__DIRECTIONS FOR THIS TASK__. Copy, from the material below, each line where "computer" shows up.

::: INFORMATION SUPPLIED :::

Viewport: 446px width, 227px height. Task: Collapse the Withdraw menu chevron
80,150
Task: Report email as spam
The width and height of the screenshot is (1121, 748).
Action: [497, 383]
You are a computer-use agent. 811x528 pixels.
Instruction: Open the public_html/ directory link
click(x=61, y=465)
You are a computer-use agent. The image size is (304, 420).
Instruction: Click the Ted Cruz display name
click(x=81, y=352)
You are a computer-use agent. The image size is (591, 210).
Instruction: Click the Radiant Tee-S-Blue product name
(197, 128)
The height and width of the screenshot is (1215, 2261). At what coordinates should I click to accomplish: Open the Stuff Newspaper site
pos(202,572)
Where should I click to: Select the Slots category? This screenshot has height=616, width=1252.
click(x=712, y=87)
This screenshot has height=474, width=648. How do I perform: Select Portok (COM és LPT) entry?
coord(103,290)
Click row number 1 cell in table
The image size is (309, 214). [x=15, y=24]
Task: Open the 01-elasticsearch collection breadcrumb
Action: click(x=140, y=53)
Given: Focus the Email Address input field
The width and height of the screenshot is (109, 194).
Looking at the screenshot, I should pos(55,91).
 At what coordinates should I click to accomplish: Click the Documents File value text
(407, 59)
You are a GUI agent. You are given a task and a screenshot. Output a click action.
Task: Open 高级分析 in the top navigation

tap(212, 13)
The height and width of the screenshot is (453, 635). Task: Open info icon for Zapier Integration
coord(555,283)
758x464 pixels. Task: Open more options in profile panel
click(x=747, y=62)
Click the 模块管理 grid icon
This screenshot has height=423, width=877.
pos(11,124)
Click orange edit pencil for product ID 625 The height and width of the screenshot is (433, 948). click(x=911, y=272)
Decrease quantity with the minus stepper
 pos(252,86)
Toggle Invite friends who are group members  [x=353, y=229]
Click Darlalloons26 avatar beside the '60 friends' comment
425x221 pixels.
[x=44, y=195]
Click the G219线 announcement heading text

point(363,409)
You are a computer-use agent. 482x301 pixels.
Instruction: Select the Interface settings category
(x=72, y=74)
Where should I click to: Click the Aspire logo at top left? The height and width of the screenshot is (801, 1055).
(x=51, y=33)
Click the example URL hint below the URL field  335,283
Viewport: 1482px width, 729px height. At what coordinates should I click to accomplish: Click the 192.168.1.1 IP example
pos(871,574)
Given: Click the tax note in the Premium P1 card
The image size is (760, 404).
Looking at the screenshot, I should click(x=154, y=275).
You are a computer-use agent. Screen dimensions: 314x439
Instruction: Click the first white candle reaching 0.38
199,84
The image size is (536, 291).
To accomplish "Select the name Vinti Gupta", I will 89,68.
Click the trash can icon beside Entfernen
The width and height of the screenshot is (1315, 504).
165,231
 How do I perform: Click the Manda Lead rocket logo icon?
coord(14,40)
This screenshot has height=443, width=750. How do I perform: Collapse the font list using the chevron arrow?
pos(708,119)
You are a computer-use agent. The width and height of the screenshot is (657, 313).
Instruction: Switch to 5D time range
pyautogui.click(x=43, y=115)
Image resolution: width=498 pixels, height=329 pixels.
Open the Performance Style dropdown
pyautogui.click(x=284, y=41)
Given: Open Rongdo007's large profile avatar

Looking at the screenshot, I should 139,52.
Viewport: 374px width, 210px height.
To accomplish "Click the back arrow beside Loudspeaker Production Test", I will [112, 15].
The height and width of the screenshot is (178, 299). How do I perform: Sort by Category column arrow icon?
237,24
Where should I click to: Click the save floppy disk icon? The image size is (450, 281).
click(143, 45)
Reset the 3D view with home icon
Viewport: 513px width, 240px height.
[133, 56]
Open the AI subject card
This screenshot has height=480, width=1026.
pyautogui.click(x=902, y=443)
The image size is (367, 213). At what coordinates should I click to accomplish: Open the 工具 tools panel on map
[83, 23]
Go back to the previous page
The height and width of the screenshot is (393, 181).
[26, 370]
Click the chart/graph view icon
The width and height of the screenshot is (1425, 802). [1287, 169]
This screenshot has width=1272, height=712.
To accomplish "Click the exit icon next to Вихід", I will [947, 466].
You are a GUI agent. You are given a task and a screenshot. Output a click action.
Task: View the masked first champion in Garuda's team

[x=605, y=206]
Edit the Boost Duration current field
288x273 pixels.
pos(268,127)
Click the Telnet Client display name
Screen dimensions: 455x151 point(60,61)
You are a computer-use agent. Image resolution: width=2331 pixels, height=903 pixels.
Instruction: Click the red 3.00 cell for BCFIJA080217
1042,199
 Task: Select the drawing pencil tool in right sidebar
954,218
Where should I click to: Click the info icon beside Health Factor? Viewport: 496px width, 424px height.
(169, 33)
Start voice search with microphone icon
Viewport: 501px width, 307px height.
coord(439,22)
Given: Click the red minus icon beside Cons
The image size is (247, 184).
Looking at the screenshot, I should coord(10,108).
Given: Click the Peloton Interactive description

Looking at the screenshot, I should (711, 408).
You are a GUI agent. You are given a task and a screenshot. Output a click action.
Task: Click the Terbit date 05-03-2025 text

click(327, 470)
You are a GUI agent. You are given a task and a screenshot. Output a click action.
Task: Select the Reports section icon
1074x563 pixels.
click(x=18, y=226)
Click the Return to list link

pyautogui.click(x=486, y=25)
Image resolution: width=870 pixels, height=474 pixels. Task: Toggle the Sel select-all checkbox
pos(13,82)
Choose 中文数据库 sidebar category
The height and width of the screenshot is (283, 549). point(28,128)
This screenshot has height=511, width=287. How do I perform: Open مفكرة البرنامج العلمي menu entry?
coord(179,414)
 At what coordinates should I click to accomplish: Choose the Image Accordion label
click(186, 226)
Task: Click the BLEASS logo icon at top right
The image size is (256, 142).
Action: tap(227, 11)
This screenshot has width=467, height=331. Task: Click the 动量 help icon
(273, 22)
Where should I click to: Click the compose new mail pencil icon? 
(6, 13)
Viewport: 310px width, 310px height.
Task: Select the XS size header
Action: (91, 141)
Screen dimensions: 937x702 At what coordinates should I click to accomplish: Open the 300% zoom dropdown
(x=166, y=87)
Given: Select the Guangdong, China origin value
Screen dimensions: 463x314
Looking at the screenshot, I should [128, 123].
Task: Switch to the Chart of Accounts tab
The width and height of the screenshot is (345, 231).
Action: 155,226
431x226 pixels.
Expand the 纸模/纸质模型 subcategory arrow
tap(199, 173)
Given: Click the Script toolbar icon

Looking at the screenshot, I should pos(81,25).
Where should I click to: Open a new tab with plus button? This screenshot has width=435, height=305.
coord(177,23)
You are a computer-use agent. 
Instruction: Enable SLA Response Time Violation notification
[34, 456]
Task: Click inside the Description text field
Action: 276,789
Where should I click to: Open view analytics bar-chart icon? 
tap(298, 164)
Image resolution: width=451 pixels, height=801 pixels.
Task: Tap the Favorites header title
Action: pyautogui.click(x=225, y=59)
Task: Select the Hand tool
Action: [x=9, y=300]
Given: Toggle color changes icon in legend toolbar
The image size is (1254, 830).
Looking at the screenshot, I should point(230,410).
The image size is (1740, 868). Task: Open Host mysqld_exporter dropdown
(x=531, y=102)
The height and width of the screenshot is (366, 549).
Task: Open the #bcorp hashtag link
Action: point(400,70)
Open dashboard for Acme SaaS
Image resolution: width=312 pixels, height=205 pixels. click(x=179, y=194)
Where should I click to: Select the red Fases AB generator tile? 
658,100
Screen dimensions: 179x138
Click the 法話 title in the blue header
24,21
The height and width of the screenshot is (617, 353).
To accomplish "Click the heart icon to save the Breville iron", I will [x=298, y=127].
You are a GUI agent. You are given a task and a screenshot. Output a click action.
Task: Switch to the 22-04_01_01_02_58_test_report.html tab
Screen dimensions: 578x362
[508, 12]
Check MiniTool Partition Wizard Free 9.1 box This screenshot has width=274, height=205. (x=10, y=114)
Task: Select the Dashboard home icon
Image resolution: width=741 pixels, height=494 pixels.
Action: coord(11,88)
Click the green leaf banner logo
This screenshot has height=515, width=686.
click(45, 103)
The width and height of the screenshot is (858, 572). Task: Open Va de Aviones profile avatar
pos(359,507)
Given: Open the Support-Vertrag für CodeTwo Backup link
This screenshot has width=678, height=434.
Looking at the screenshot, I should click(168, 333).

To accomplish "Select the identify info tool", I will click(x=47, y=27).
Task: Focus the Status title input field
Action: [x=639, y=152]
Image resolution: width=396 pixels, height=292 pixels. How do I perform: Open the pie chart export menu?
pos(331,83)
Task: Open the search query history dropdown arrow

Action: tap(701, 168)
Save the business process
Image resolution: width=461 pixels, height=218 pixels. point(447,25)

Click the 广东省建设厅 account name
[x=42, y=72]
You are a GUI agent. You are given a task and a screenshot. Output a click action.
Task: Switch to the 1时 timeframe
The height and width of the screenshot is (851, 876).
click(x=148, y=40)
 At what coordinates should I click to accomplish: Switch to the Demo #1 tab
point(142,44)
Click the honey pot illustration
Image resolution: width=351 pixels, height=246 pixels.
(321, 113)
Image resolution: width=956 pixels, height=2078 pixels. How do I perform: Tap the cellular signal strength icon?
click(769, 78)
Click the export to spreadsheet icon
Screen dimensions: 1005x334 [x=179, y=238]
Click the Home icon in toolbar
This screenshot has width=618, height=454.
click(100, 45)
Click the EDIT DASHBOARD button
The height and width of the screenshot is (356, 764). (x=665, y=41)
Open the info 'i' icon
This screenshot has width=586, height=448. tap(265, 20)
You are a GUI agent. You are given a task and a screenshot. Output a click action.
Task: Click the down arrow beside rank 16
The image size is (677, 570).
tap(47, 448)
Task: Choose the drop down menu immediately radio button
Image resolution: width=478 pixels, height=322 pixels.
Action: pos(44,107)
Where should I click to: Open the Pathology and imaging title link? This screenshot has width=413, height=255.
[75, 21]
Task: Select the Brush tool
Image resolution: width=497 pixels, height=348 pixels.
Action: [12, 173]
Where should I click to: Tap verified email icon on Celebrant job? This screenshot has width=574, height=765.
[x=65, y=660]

:::

__TASK ANSWER__.
You are a computer-use agent. 811x528 pixels.
You are a computer-use agent. The image size is (304, 420).
You are a computer-use agent. The image size is (591, 210).
You are a computer-use agent. 482x301 pixels.
You are a computer-use agent. Screen dimensions: 314x439
You are a computer-use agent. The width and height of the screenshot is (657, 313).
You are a computer-use agent. Image resolution: width=2331 pixels, height=903 pixels.
You are a computer-use agent. 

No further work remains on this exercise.